0.162 real  0.131 user  0.031 sys  33MB RAM

These are SPXD license names. Gentoo doesn't support them, right?

No idea what's SPXD and what Gentoo does with them, sorry.

Freed-Wu commented 2 months ago

SPXD

Sorry, it is SPDX https://spdx.org/licenses/

site_data_dir('man') '/usr/local/share/man'

In my machine, there are /usr/share/man. Except:

$ XDG_DATA_DIRS=/usr/local/share ptpython
from platformdirs import site_data_dir
site_data_dir('man')
'/usr/local/share/man'

That's why I ask if you set $XDG_DATA_DIRS

powerman commented 2 months ago

Hmm. Maybe something is misconfigured on your machine then. Look, here is another system, this time very usual Ubuntu in a cloud:

# python3
Python 3.10.12 (main, Nov 20 2023, 15:14:05) [GCC 11.4.0] on linux
Type "help", "copyright", "credits" or "license" for more information.
>>> from platformdirs import site_data_dir
>>> site_data_dir('man')
'/usr/local/share/man'
>>> 
# env | grep XDG
XDG_SESSION_TYPE=tty
XDG_SESSION_CLASS=user
XDG_SESSION_ID=1
XDG_RUNTIME_DIR=/run/user/0

Here are envs from my Gentoo:

$ env | grep XDG
XDG_CONFIG_DIRS=/etc/xdg
XDG_SEAT=seat0
XDG_SESSION_TYPE=x11
XDG_SESSION_CLASS=greeter
XDG_VTNR=7
XDG_SESSION_ID=1
XDG_RUNTIME_DIR=/var/run/user/1000
XDG_DATA_DIRS=/usr/local/share:/usr/share
$ rg XDG_DATA_DIRS /etc/env* /etc/profile*
/etc/env.d/30xdg-data-local
1:XDG_DATA_DIRS="/usr/local/share"
2:COLON_SEPARATED="XDG_DATA_DIRS XDG_CONFIG_DIRS"
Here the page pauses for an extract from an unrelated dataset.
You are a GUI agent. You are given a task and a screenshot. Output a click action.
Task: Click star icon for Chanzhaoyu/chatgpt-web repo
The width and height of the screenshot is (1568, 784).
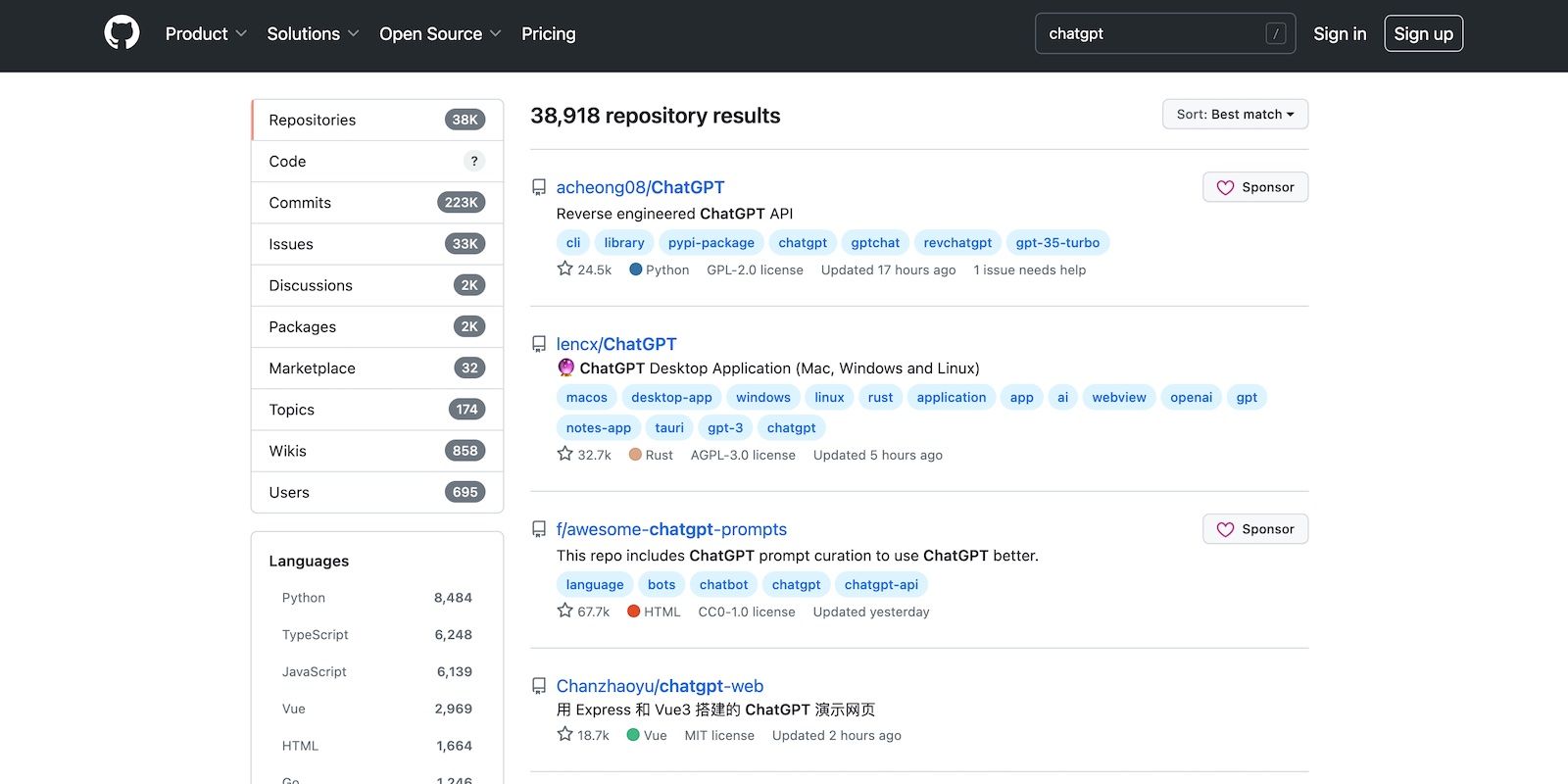tap(564, 734)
/etc/env.d/90xdg-data-base
1:XDG_DATA_DIRS="/usr/share"

/etc/environment.d/10-gentoo-env.conf
33:XDG_DATA_DIRS=/usr/local/share:/usr/share

/etc/profile.env
35:export XDG_DATA_DIRS='/usr/local/share:/usr/share'

I didn't changed these settings, everything was set per Gentoo defaults.
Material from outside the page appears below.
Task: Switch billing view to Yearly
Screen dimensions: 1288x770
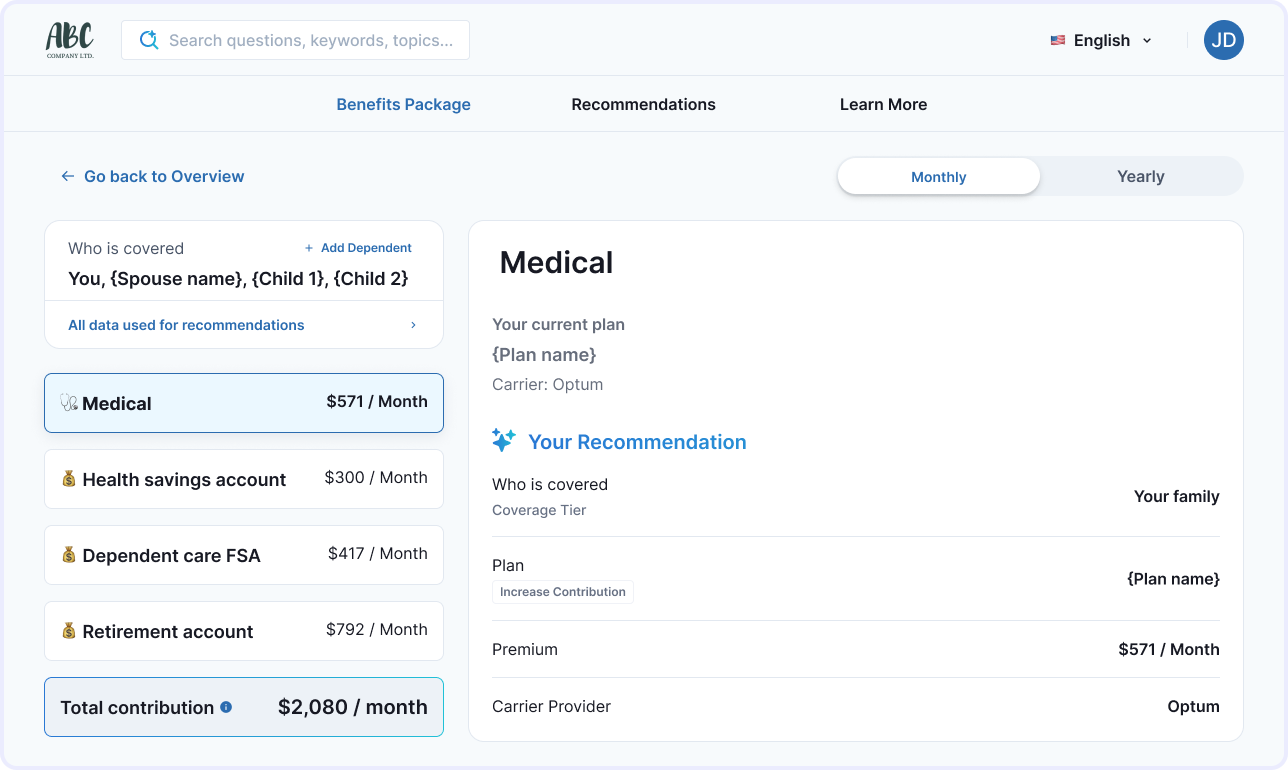Action: click(1141, 177)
Maybe the actual issue isn't in using $XDG_DATA_DIRS but in checking only first dir included in this var instead of all of them?

powerman commented 2 months ago

BTW, the spec https://specifications.freedesktop.org/basedir-spec/basedir-spec-latest.html says:

If $XDG_DATA_DIRS is either not set or empty, a value equal to /usr/local/share/:/usr/share/ should be used.

Which probably means single value returned by site_data_dir('man') on Ubuntu above is not suitable for searching for man pages in all data dirs.

Freed-Wu commented 2 months ago

Which probably means single value returned by site_data_dir('man')

We can use site_data_dir('man', multipath=True). I'll fix it.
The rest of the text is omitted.